3. Fender Stratocaster. I really like this guitar. Its light, and the DiMarzio I have in it sounds great. I'm currently fretless-itizing it

4. Ibanez AE-10 acoustic. Its a nice electric-acoustic. I play it often

5. Some acoustic 12 string I got for dirt cheap. It was fun for half an hour then it got boring. Pawned it off for movie tickets.

6. Ibanez RG370. This guitar really allowed my metal-potential to come out. I have an X2N in it, and it SCREAMS.

7. Schecter Omen 7. This guitar made all of the previous guitars obselete. Gotta bareknuckle Miracle Man in the bridge and a booster circuit made my Moser Custom Shop.


----------



## wannabguitarist (Mar 29, 2009)

These are always fun
1. Don't have any pictures, but the first is a Yamaha EG112. Might be fretless in a few months
2. Epi LP with Burstbuckers:



3. Ibanez RG (still not finished):



4. Ibanez AEG20, currently for sale:



5. Ibanez RG7420 with DiMarzio's and Tremol-no. Just sold to a member here, I'll miss her:



6. LTD M-207, kept this for like a month



7. LTD H-207, my "dream" 7 for a while, didn't keep it that long though.

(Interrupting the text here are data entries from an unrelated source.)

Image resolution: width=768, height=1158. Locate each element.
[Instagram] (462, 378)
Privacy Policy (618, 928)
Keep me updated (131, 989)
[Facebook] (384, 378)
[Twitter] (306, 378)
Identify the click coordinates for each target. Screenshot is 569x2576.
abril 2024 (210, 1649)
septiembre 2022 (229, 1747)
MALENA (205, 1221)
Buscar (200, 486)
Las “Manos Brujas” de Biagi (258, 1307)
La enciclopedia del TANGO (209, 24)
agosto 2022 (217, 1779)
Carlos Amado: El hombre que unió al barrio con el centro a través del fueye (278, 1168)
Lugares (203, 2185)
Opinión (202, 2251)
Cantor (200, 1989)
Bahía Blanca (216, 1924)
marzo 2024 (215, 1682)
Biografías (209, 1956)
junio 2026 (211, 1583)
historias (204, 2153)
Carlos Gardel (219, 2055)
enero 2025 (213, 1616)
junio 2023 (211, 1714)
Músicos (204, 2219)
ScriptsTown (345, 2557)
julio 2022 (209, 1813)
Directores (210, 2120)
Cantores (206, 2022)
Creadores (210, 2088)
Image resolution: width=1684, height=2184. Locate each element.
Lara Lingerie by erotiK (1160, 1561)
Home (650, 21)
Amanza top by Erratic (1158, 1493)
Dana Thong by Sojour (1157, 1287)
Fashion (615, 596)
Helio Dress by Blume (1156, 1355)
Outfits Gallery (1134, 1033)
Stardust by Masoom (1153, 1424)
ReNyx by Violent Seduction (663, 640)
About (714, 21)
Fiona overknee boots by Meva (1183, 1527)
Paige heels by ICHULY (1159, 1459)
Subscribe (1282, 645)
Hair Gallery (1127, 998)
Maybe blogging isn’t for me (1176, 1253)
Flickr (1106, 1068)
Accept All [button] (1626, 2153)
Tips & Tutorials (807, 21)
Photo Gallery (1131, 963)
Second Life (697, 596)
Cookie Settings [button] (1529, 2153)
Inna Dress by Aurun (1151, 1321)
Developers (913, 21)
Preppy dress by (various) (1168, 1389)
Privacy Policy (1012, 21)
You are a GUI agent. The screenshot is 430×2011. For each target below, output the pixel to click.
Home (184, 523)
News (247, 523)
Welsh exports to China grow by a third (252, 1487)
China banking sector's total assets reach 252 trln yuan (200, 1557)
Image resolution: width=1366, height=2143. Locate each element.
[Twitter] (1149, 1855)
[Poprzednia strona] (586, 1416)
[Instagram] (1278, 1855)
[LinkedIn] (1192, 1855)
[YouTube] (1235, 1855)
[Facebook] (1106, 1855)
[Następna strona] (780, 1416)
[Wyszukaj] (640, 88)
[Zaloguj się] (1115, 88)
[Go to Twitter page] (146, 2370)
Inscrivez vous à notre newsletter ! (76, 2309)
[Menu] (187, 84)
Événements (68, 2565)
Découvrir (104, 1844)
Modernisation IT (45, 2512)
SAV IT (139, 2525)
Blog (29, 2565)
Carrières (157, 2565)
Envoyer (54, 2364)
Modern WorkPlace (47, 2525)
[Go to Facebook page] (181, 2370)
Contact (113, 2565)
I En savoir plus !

I plan on getting another eventually:



8. COW7 with neck pickup, I'll never sell this thing




I can't believed I've owned 8 guitars


----------



## Doomcreeper (Mar 29, 2009)

Nova Acoustic From Tours Are US pawned
SX Electirc Strat Copy - Pawned
Fender Acoustic- sold
Washburn solid top acoustic that I won at a guitar stores grand reopening
Jackson DX10D bought off ebay, still have it, it's beat to fuck but I love it
Ibanez Xiphos still own and love
Ibanez RG1527 still love 
Epi LP Prophecy GX just bought and love


----------



## AVWIII (Mar 29, 2009)

Oh god here it goes.
I'm pretty sure I was OCD between the ages of 14 and 19.
* means I still own it.
Electrics:
Epiphone SG special
Washburn WI64dl
Epiphone Les Paul Custom
ESP/LTD EC300
Schecter A7+
Godin LG HMB*
Slammer Explorer
Johnson tele copy
Washburn wg587
Yamaha SBG200*
Dean 79 V
Jackson Performer rhoads
Squier affinity tele
Ibanez SC420
Yamah RGX121 (fretless'd)*
SX thinline tele copy
Schecter 007 elite
Ibanez RG7620*
Fender spalted maple tele

Basses:
Yamaha '80s BB series
Samick corsair
Yamaha BB404*
Yamaha BB404f*
Yamaha RBX271f
Vantage shortscale matsumoko factory fretless*
Rogue pro-series six string

Acoustics/classicals:
'70s Sigma by martin 000*
Art & Lutherie spruce topped dreadnought*
La Patrie Collection solid rosewood/cedar classical*
Yamaha GC231 fretless classical*

Other than that, do banjos and ukuleles count?


----------



## Metal Ken (Mar 29, 2009)

Man, lets see if i can remember them all:
-Squier strat pack strat
-Cheapo Jackson Import
-One of those cheapy Jackson Dinky things. 
-Ibanez RG350WH
-Ibanez RG7620 
-LTD M-1000
-Ibanez RG1527
-Ibanez Universe (Green Dot)
-Ibanez Universe (Neon Green)
-Ibanez Universe (77BK) 
-Schecter 007 Blackjack
-Conklin Groove Tools
-RG1077XLBK
-UV7BK (2nd green dot)
-Pearl River Fretless 6er
-S7320
The Current ones:
-Loomis Sig
-C7 Hellraiser
-Giannini Classical


I might be missing one or two, but thats the list


----------



## Varkatzas (Mar 29, 2009)

Well I started bass before guitar... and my first bass was some crap Yamaha thing from a local music store for like $150 new. Then I got a Schecter XXX Diamond Series bass.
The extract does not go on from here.